<<<<
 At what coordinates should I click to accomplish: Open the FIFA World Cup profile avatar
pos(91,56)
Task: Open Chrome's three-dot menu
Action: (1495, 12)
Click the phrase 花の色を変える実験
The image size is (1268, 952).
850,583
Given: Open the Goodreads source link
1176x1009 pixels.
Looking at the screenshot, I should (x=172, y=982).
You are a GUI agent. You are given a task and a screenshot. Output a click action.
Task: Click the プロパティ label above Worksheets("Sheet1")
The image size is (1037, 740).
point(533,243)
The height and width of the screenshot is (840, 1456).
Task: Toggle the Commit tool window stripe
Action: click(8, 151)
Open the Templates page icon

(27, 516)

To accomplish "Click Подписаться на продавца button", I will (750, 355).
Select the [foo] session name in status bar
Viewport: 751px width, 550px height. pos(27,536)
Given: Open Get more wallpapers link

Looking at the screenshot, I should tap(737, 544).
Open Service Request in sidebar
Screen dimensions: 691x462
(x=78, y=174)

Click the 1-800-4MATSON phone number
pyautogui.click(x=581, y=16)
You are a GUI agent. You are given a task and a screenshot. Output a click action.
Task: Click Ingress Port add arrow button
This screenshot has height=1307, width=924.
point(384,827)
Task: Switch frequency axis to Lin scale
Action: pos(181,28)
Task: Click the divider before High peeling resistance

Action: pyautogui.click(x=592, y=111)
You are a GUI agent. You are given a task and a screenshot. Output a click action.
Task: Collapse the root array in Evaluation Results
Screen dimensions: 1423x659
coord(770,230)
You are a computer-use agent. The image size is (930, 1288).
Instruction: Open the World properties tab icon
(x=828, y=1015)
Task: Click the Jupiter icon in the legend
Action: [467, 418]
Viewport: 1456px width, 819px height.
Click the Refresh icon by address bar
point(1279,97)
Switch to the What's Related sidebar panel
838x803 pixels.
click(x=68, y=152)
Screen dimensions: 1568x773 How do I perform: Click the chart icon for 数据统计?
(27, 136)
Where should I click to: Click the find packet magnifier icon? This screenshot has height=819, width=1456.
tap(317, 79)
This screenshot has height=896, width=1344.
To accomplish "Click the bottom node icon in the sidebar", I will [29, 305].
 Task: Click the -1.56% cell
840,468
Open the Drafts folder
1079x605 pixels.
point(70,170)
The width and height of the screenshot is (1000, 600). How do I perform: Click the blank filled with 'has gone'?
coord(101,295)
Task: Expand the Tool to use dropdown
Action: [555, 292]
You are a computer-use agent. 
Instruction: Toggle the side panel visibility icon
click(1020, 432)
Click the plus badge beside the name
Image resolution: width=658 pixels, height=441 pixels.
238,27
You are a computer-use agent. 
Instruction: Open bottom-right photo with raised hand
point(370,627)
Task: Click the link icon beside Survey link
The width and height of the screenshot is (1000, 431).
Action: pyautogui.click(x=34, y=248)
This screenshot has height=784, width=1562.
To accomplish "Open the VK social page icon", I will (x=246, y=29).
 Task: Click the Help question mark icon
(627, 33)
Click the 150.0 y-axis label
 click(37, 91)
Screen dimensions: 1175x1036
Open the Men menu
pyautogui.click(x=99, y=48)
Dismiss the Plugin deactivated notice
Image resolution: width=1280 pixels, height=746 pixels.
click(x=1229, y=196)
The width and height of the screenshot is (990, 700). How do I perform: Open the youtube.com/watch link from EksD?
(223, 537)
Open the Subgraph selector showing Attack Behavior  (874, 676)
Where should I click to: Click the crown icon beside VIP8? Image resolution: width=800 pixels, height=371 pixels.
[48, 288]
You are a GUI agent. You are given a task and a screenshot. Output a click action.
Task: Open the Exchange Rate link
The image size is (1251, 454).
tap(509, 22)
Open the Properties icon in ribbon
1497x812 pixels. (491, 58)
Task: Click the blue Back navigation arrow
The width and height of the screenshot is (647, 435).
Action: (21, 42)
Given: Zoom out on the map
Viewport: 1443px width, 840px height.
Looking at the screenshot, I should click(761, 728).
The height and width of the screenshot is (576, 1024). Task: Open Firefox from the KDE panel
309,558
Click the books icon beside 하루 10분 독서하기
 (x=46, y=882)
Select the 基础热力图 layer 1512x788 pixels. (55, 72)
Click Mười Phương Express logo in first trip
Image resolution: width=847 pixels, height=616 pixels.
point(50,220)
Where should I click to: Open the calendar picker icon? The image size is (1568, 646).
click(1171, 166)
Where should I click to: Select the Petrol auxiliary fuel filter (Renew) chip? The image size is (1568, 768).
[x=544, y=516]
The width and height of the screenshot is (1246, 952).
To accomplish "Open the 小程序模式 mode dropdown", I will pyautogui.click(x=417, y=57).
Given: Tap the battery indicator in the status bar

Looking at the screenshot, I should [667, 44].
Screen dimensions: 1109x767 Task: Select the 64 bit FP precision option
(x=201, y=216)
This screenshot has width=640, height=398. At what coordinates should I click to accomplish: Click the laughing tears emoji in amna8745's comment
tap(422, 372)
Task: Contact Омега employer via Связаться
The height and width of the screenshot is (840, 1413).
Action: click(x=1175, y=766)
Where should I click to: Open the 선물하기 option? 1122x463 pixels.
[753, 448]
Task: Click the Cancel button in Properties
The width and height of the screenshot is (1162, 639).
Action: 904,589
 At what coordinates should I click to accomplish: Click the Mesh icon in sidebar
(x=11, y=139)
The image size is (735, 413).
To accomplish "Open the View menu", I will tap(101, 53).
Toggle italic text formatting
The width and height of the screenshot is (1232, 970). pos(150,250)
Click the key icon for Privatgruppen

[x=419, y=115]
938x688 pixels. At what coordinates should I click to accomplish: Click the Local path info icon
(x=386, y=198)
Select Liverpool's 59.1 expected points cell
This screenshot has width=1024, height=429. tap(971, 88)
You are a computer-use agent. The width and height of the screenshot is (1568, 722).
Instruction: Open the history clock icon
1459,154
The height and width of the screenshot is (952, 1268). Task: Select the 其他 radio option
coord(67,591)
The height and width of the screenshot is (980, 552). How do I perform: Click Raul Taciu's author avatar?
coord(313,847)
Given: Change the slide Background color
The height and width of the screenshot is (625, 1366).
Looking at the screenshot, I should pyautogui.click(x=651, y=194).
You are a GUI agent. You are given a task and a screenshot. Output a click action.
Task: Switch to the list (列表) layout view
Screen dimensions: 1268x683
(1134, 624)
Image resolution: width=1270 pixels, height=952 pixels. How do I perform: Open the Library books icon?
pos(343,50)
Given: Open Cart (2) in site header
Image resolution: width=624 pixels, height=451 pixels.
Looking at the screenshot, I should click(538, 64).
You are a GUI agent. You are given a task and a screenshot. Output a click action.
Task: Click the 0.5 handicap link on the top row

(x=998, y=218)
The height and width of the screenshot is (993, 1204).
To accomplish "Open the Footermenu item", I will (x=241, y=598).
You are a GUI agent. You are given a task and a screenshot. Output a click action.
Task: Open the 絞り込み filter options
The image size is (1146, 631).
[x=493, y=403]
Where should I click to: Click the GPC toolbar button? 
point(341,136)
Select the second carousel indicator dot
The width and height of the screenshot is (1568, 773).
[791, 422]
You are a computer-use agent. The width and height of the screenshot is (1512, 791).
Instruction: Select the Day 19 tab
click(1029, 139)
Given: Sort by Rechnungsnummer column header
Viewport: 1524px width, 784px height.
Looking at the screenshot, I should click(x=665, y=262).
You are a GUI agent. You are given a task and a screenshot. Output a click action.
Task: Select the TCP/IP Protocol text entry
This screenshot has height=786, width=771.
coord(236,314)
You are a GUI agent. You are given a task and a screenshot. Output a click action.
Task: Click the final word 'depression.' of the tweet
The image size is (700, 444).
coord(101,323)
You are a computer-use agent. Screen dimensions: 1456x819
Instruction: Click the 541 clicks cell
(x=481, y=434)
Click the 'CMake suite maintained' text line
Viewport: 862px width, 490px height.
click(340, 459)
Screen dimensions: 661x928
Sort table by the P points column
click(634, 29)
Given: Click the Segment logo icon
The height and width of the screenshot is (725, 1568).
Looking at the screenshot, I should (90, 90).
>>>>
Problem statement
Copy the records word for word, starting at the very first line and ending at the line that contains "Action: [467, 418]".

Result of the exercise
 At what coordinates should I click to accomplish: Open the FIFA World Cup profile avatar
pos(91,56)
Task: Open Chrome's three-dot menu
Action: (1495, 12)
Click the phrase 花の色を変える実験
The image size is (1268, 952).
850,583
Given: Open the Goodreads source link
1176x1009 pixels.
Looking at the screenshot, I should (x=172, y=982).
You are a GUI agent. You are given a task and a screenshot. Output a click action.
Task: Click the プロパティ label above Worksheets("Sheet1")
The image size is (1037, 740).
point(533,243)
The height and width of the screenshot is (840, 1456).
Task: Toggle the Commit tool window stripe
Action: click(8, 151)
Open the Templates page icon

(27, 516)

To accomplish "Click Подписаться на продавца button", I will (750, 355).
Select the [foo] session name in status bar
Viewport: 751px width, 550px height. pos(27,536)
Given: Open Get more wallpapers link

Looking at the screenshot, I should tap(737, 544).
Open Service Request in sidebar
Screen dimensions: 691x462
(x=78, y=174)

Click the 1-800-4MATSON phone number
pyautogui.click(x=581, y=16)
You are a GUI agent. You are given a task and a screenshot. Output a click action.
Task: Click Ingress Port add arrow button
This screenshot has height=1307, width=924.
point(384,827)
Task: Switch frequency axis to Lin scale
Action: pos(181,28)
Task: Click the divider before High peeling resistance

Action: pyautogui.click(x=592, y=111)
You are a GUI agent. You are given a task and a screenshot. Output a click action.
Task: Collapse the root array in Evaluation Results
Screen dimensions: 1423x659
coord(770,230)
You are a computer-use agent. The image size is (930, 1288).
Instruction: Open the World properties tab icon
(x=828, y=1015)
Task: Click the Jupiter icon in the legend
Action: [467, 418]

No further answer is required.